Another major problem in working with big data is the "I/O gap." Essentially, while server performance has continued to evolve, storage performance has remained essentially flat. For example, while the capacity of disk drives has increased dramatically, the rate of revolutions per second of disk drives has remained essentially constant. What this means practically is that when servers can process more I/Os than the storage can deliver, the speed of processing is slowed because the servers cannot process data that they don't have.

This I/O bottleneck is a performance problem that is not exclusive to big data--increasingly, robust enterprise applications run into the same problem. Additionally, because SSDs promise to solve this problem (since they have no mechanical parts that impact I/O) they are also a generally hot topic across enterprise storage. For its part, GridIron Systems focuses on the big data aspects of the I/O gap. Let's see what it has to offer.

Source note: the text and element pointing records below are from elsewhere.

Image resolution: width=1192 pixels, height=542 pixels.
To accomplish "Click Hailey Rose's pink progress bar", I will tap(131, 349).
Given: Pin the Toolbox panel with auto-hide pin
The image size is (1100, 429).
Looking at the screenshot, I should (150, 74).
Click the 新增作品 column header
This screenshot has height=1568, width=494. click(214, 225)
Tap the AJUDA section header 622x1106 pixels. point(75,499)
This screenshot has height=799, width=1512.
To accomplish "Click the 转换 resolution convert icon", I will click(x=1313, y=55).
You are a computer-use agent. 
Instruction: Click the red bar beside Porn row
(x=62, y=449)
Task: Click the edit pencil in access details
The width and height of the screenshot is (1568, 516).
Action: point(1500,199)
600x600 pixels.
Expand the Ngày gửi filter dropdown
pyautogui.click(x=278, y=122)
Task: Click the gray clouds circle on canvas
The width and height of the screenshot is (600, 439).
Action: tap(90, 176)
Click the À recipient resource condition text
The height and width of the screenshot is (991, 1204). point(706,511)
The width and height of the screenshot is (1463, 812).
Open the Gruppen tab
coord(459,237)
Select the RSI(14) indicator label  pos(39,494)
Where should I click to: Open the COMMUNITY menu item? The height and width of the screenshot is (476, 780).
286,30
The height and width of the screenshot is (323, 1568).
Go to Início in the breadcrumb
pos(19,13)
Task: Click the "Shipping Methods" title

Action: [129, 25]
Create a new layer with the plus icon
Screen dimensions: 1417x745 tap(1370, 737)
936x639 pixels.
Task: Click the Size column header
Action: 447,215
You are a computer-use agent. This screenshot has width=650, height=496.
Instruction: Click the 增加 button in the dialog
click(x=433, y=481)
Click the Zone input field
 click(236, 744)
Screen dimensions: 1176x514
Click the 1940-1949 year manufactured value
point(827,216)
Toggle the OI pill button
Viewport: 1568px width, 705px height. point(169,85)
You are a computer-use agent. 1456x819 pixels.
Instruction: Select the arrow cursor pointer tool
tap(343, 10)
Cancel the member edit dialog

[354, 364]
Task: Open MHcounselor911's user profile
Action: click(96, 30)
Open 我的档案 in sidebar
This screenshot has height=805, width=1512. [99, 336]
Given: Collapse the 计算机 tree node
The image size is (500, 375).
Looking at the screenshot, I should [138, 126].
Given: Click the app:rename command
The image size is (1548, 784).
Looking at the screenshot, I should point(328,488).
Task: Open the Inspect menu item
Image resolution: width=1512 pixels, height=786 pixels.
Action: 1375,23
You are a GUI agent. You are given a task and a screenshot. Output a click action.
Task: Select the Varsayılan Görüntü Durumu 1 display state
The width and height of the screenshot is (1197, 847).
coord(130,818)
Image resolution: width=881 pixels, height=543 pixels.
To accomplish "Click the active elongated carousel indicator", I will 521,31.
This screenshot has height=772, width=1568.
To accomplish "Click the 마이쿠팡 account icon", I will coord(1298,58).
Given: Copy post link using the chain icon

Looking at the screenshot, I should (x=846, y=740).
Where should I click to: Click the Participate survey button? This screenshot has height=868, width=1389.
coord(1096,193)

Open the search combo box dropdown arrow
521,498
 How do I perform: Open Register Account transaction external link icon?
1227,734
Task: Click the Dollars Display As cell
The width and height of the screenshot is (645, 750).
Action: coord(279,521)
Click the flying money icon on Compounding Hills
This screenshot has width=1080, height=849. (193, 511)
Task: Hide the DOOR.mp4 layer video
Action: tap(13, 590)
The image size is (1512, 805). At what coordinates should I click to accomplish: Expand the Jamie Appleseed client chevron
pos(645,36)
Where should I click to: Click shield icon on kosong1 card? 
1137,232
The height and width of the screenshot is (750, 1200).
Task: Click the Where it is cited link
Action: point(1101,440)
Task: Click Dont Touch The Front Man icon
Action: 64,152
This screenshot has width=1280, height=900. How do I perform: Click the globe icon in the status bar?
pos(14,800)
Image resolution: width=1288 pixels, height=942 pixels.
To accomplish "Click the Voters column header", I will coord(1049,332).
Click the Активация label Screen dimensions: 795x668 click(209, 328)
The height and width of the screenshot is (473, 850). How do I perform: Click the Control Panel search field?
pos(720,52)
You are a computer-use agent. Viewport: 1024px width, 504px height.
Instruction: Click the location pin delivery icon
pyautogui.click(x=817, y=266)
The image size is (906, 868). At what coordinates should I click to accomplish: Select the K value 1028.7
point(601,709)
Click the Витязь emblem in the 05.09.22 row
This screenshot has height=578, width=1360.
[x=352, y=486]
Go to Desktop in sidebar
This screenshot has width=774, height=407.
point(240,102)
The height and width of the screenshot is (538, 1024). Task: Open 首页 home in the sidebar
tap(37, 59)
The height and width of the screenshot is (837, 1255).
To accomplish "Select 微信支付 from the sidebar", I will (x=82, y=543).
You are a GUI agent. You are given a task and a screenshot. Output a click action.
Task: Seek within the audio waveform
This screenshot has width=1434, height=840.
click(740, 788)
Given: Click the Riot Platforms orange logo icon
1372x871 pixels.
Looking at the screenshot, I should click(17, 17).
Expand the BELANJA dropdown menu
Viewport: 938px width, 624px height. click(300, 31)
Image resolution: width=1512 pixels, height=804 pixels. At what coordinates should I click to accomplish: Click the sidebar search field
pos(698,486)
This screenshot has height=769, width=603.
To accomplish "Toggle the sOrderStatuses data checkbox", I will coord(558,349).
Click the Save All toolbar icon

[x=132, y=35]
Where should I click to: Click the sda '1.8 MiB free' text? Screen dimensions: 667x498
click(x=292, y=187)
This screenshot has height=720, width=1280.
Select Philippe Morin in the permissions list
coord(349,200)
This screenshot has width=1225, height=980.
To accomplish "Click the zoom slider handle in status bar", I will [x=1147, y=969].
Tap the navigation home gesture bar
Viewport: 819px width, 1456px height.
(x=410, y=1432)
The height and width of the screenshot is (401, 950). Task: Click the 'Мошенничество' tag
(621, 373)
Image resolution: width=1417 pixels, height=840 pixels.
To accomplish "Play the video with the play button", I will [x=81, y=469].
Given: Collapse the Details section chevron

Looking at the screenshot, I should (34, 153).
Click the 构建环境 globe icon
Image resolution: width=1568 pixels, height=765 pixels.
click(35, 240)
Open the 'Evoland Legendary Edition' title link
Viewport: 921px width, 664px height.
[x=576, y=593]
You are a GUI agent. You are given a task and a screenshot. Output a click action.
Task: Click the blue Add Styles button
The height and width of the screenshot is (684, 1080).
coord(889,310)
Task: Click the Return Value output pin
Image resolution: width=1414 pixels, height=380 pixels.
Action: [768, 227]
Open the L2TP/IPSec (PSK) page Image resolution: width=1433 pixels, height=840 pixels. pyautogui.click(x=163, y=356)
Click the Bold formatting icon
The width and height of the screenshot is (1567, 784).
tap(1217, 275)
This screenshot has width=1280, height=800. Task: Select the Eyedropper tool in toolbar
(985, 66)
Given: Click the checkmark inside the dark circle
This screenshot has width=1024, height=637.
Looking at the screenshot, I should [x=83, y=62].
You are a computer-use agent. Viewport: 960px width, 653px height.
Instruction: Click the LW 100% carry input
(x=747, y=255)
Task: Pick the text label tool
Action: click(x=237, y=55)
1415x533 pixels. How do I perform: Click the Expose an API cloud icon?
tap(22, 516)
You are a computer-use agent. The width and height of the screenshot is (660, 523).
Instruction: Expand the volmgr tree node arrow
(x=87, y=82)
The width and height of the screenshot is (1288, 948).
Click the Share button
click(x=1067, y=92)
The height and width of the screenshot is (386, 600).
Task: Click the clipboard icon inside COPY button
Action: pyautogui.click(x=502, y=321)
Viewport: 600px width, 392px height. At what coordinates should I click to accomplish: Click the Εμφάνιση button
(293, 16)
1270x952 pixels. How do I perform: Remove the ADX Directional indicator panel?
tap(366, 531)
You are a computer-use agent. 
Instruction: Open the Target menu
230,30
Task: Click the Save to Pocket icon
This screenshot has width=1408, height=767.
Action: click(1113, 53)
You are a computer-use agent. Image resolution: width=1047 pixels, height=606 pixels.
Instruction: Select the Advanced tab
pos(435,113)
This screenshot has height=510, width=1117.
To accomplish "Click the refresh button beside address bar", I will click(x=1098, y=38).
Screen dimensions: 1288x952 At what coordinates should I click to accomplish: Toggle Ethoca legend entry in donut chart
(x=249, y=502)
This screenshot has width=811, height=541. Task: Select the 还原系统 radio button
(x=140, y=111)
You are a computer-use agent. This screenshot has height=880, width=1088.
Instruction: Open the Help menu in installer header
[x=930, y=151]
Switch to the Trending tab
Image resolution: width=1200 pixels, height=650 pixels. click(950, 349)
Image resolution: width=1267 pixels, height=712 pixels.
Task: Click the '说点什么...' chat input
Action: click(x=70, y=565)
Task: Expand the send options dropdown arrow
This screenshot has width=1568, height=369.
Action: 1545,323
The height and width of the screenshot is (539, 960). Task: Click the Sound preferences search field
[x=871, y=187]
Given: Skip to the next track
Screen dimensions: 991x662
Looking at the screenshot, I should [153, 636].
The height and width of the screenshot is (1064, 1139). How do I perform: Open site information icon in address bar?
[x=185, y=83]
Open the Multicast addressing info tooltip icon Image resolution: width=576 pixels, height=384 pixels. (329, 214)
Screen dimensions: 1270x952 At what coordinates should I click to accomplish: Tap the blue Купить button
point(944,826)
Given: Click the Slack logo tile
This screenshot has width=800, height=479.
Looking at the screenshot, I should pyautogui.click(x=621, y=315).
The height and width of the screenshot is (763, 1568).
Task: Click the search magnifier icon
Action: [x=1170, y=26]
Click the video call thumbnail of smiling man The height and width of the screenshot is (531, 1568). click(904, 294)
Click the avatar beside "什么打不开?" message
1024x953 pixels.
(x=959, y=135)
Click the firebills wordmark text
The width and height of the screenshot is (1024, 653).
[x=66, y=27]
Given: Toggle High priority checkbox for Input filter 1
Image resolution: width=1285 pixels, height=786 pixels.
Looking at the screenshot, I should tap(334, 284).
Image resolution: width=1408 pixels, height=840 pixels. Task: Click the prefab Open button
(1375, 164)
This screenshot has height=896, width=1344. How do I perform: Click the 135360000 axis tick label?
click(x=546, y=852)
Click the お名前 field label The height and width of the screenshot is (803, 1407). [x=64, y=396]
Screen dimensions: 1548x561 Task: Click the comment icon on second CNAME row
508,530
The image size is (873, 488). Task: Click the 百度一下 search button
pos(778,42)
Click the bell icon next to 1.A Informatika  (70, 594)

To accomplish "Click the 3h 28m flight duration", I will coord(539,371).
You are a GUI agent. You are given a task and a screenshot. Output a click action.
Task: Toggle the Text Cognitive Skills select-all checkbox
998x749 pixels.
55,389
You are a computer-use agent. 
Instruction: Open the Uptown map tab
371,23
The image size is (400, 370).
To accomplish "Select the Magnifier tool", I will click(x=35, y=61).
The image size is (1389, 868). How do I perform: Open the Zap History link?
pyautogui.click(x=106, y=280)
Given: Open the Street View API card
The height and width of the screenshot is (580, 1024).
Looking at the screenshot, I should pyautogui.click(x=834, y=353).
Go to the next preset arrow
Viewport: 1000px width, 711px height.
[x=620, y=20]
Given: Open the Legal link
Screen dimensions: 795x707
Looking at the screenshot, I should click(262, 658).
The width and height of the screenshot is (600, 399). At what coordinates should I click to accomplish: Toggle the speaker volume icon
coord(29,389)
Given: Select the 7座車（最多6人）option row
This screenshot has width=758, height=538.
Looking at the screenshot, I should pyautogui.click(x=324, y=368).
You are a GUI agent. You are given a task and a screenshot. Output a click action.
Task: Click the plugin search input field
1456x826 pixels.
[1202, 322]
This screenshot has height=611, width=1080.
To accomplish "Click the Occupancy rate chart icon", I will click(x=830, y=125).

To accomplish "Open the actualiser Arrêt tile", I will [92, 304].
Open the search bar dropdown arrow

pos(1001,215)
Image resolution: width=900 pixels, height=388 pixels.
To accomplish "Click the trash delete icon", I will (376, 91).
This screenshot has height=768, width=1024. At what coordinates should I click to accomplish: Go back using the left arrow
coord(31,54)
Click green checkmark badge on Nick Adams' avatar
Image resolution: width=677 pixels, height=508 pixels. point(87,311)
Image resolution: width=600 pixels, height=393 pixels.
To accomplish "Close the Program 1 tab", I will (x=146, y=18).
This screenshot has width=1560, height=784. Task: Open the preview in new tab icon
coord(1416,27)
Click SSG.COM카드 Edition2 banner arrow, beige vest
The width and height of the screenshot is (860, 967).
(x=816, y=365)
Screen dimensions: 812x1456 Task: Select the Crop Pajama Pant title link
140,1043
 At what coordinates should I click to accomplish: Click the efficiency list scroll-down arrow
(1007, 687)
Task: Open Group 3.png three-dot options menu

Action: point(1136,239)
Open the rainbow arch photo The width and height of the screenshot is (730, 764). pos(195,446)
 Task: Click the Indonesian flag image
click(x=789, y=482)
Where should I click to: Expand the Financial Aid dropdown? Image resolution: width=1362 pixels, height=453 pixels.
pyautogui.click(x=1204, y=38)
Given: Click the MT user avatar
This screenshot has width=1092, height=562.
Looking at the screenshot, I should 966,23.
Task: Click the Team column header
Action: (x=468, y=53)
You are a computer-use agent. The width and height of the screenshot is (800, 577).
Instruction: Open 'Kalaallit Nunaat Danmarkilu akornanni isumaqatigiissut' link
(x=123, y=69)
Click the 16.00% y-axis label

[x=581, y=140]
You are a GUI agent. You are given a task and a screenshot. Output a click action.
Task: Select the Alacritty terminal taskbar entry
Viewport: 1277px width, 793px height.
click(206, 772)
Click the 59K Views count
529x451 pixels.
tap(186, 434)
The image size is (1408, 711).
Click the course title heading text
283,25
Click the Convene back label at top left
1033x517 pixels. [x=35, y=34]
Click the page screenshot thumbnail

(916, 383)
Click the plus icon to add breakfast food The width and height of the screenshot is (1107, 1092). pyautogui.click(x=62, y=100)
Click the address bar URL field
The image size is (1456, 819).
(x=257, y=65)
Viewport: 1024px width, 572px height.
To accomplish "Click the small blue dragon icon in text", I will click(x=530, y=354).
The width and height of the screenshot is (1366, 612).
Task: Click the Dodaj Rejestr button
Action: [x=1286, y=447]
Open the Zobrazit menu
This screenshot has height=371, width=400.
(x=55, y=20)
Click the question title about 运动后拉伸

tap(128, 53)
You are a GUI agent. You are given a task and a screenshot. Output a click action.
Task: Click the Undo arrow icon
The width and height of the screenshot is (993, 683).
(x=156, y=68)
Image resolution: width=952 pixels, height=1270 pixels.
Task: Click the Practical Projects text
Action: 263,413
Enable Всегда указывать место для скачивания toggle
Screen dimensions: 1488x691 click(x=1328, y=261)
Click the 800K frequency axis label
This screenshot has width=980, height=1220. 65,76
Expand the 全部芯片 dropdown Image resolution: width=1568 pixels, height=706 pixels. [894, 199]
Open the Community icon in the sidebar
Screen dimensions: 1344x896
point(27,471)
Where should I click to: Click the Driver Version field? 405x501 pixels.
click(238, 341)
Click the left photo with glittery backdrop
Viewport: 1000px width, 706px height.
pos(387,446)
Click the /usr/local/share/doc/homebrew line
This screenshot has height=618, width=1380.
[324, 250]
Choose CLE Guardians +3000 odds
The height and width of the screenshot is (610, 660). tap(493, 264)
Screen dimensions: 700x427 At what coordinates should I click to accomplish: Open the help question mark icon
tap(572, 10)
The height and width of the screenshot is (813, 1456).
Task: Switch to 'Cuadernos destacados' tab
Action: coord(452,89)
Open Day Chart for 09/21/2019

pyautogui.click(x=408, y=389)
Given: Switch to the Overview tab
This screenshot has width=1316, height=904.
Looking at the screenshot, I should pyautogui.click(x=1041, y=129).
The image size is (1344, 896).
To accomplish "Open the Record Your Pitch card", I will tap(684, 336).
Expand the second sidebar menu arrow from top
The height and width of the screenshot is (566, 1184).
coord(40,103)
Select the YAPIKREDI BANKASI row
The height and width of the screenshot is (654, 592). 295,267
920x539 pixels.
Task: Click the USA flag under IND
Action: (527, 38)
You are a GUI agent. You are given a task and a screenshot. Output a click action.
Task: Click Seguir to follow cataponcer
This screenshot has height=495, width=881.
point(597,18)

GridIron Systems targets businesses' need to accelerate the processing of big data workloads and requisite high bandwidth and/or IOPS. A workable solution must also enable highly concurrent data access since there may be a large number of both users and applications active simultaneously. In addition, volatility is a big issue, as the queries that access the data may be rapidly changing, and there is often a high data ingest rate.

This concurrent access requirement and increasing volatility render traditional caching and tiering solutions, even those utilizing SSDs, ineffective when dealing with performance-constrained big data stores. Traditional caching is designed for read/write production systems and makes certain assumptions, such as a relatively fixed size data set, which benefits uniformly from lower latency.